A Tulsa man charged with murder for the shotgun death of a woman outside an eastside QuikTrip earlier this year died over the weekend in the Tulsa Jail.

Ty Austin Rutledge, 23, had been in the jail since his arrest on Jan. 15. He allegedly shot and killed 32-year-old Ashley Tobey outside a QuikTrip near 31st Street and U.S. 169 on Jan. 15.

Rutledge is the first inmate death to occur inside the jail in 2018, Tulsa County Sheriff’s Office officials said Monday.

According to a “Jail Incident Report,” Rutledge was found by a detention officer lying “face down on the floor with blood on the floor.” The report twice lists the wrong date Rutledge was found, first saying May 15, then saying May 18. Jail officials confirmed Rutledge was found unresponsive about 3:30 p.m. on Saturday, May 19.

“He also had a towel tied tight around his neck,” the report states.

It says two detention officers removed the towel and “more blood came out of his mouth.”

Rutledge was pronounced dead at the scene.

According to court records, Rutledge was due for his preliminary hearing on Monday.

The incident report does not list Rutledge’s death as a suicide, despite the presence of the towel wrapped around his neck.
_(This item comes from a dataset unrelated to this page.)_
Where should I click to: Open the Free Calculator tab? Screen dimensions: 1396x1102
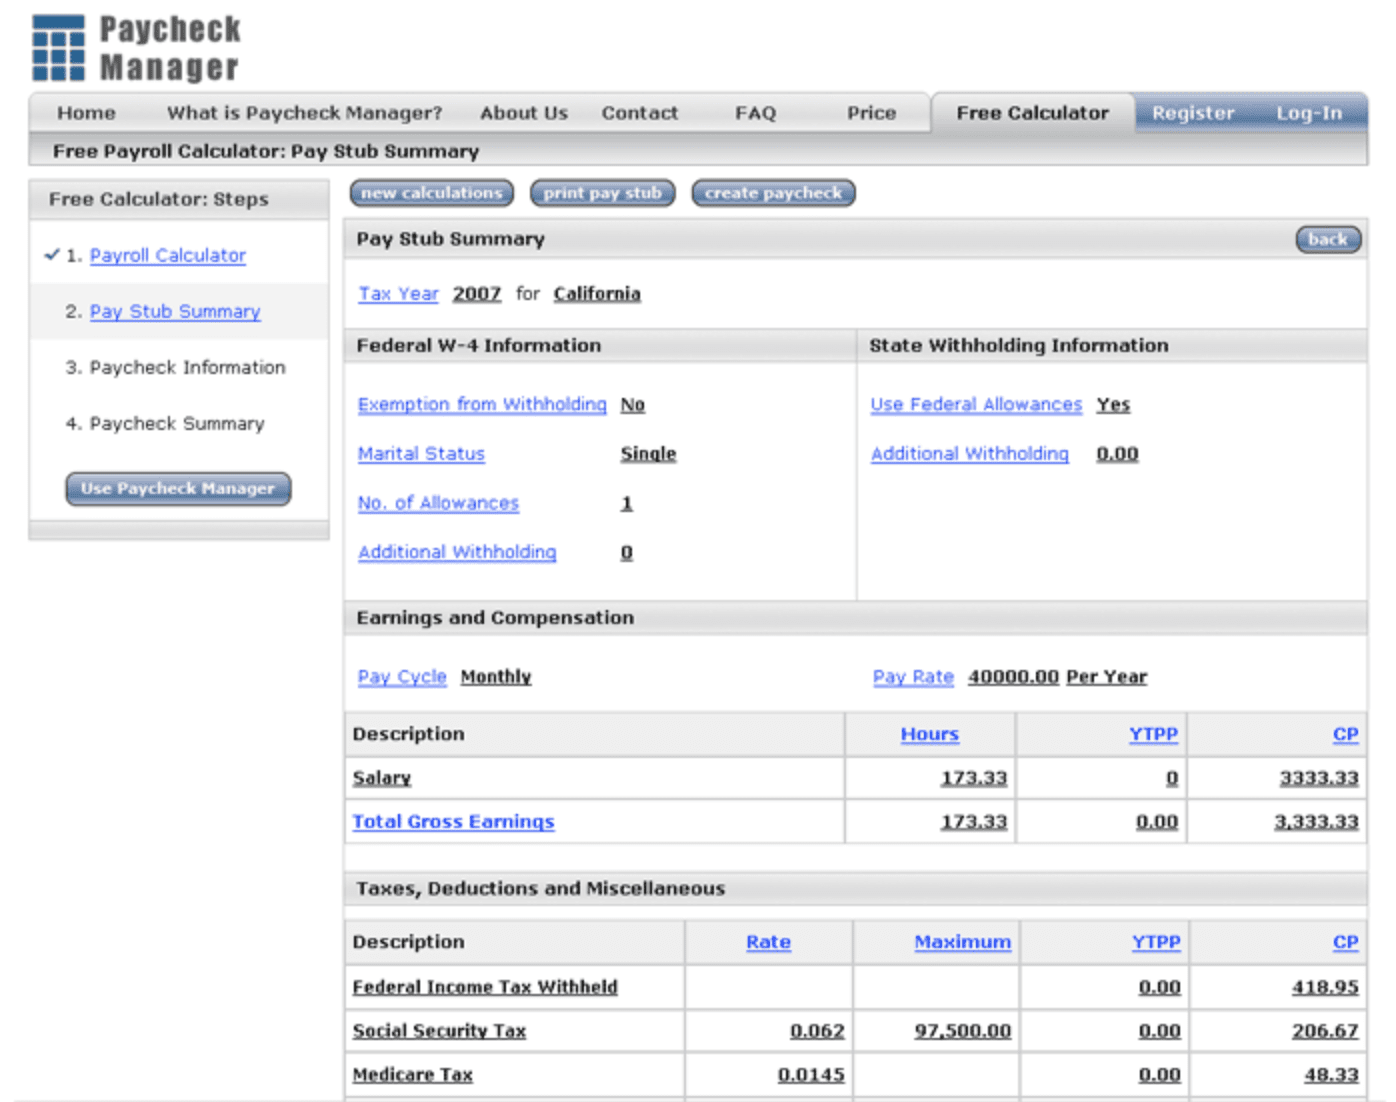(1033, 112)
Casey Roebuck, a spokeswoman for the sheriff’s office, said on Monday that “while evidence points to a suicide, we are waiting (on) the (Medical Examiner’s) report to classify the manner of death.”
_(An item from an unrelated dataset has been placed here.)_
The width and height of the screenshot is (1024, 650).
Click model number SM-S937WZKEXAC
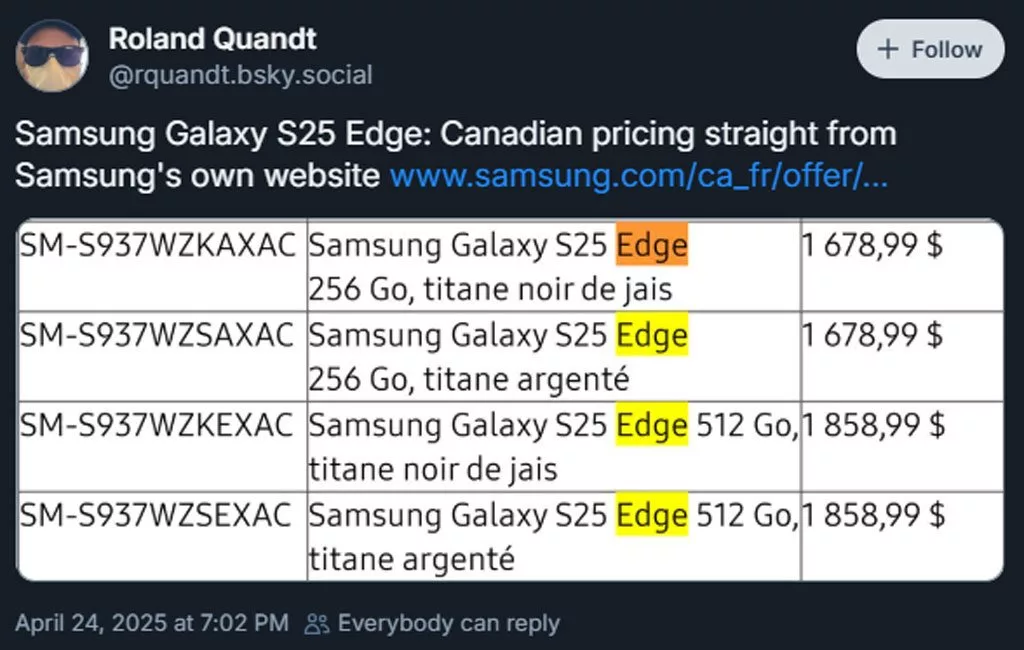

Rutledge has several criminal convictions stretching back to 2014 for assault, drug and property theft crimes.

At least six people have died in the Tulsa Jail since 2016, although records are inexact.

Thomas Willingham III died in the jail last February. Willingham, 48, began vomiting while in the Tulsa Jail on Feb. 2, according to a report filed by the Tulsa County Sheriff’s Office with the Oklahoma State Health Department.

At least four people died in the jail in 2016.

  • Nathan Daniel Bradshaw, 32, was found unresponsive in his cell March 12, 2016.
  • Leo Dale Horn, 58, died June 11, 2016, after being found unresponsive in his segregation cell.
  • Mitchell Godsey, 59, died Aug. 1, 2016.
  • Caitlyn Lewis, 30, died by a “self-inflicted” manner in her cell Oct. 5, 2016.

Christopher Amann. Courtesy Oklahoma Department of Corrections.

Another inmate recently died, though his death occurred outside of the facility. Christopher Amann, 27, died May 13, according to an obituary notice. Roebuck said Amann, who was in jail after being arrested for being a felon in possession of a firearm, was “transported for the booking area of the jail to a local hospital by ambulance for a medical emergency” on May 12.

“He was released from our custody through a (personal recognizance bond) after that,” Roebuck wrote in an email. “We wouldn’t have information regarding his death if it occurred after his release.”

Roebuck would not release the bond paperwork, saying it was not a record that fell under the state’s Open Records law. An employee at the Tulsa County Court Clerk’s office confirmed Amann was released on a recognizance bond May 13, the same day he died.

In the past, the Tulsa Jail has released inmates from custody if it appears they will need costly medical care, sparing the jail and taxpayers from expensive hospital bills.

Amann was actually charged with possession of a firearm after former conviction of a felony on May 18, five days after his death. Sally Van Schenck, a spokeswoman for the Tulsa County District Attorney’s Office, said that the office had not been notified of Amann’s death at the time the charge was filed.

Van Schenck said Amann had been left with the sheriff’s office by the arresting officer, who, unaware Amann had died, then forwarded the criminal report to the DA’s office on May 15.

The DA’s office then charged Amann three days later.

Court records show Amann was convicted in Muskogee County in 2010 of rape by instrumentation. Oklahoma Department of Corrections records show he spent less than three years in prison for that conviction.